This is the most compassion I’ve ever heard Grammie Atti express toward Mama. I wish Mama could’ve heard it for herself. I doubt she’d believe me if I told her.
“Why do only some people have it?”
She coughs hard, and it takes her a minute to recover. She probably shouldn’t be smokin’ her pipe so much. When the coughin’ fit passes, she acts like it didn’t happen. She covers the pipe’s chamber with her palm, snuffing out the flame.
“How do you think the world would work if everybody could jube? Like anything else in the spirit realm, the select few are cherry-picked to protect the masses. No use cryin’ about it.
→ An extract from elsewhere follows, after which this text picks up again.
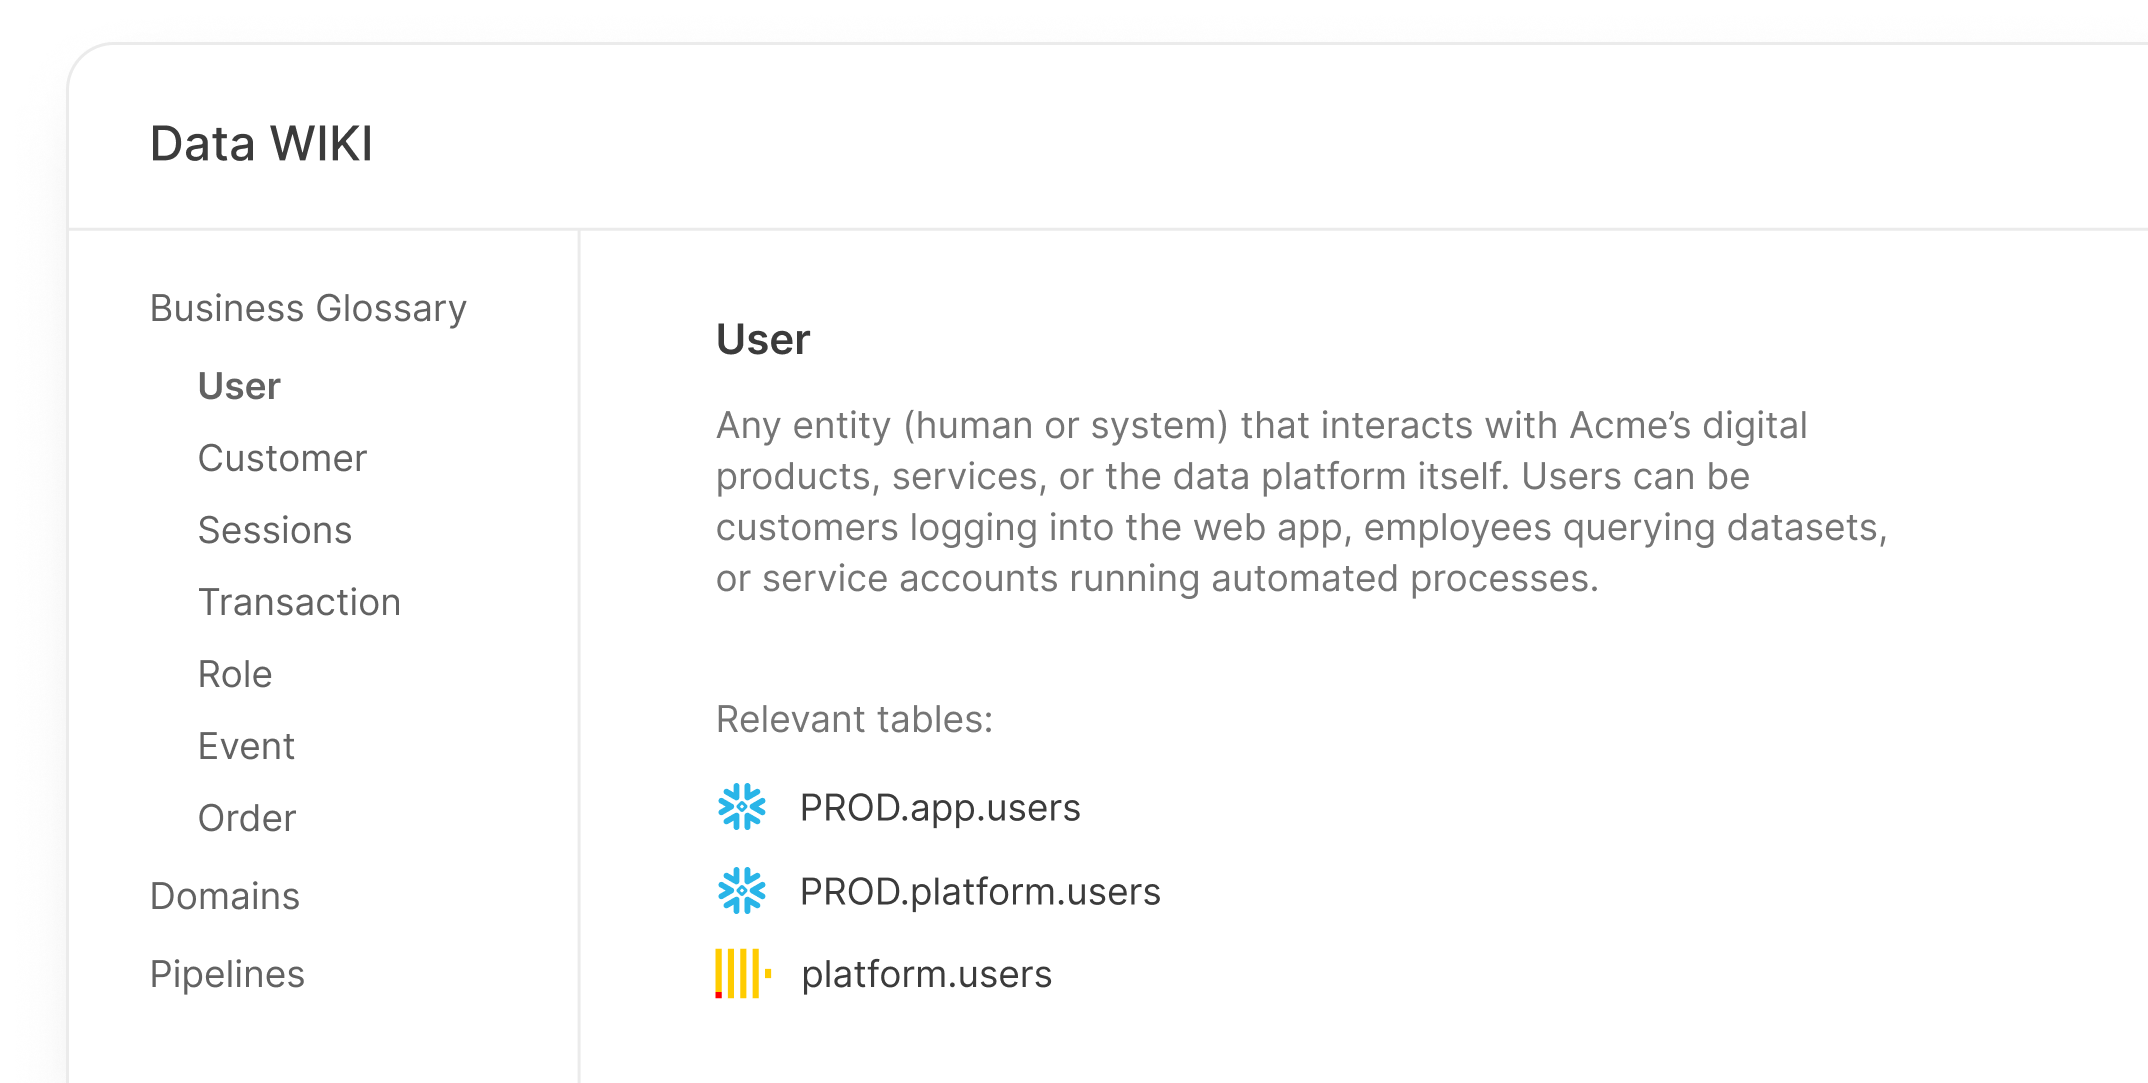Select the User glossary entry in sidebar
2148x1083 pixels.
[239, 387]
Just the way it is.”
“Are we… witches?” I ask her.
She stares at me for a second before chuckling. “Who knows? Some people think witches ain’t human. If that’s the case, then you can’t call us witches. Most often, though, when you hear people cryin’ ‘witch,’ it’s just an excuse to hurt or kill somebody they’re scared of. Or somebody that just lives life differently. And these somebodies bein’ accused tend to have cooches.”
“God, Grammie Atti!”
“It’s the truth. Don’t matter what people call ya. They’ll decide who you are regardless of any label you might choose.”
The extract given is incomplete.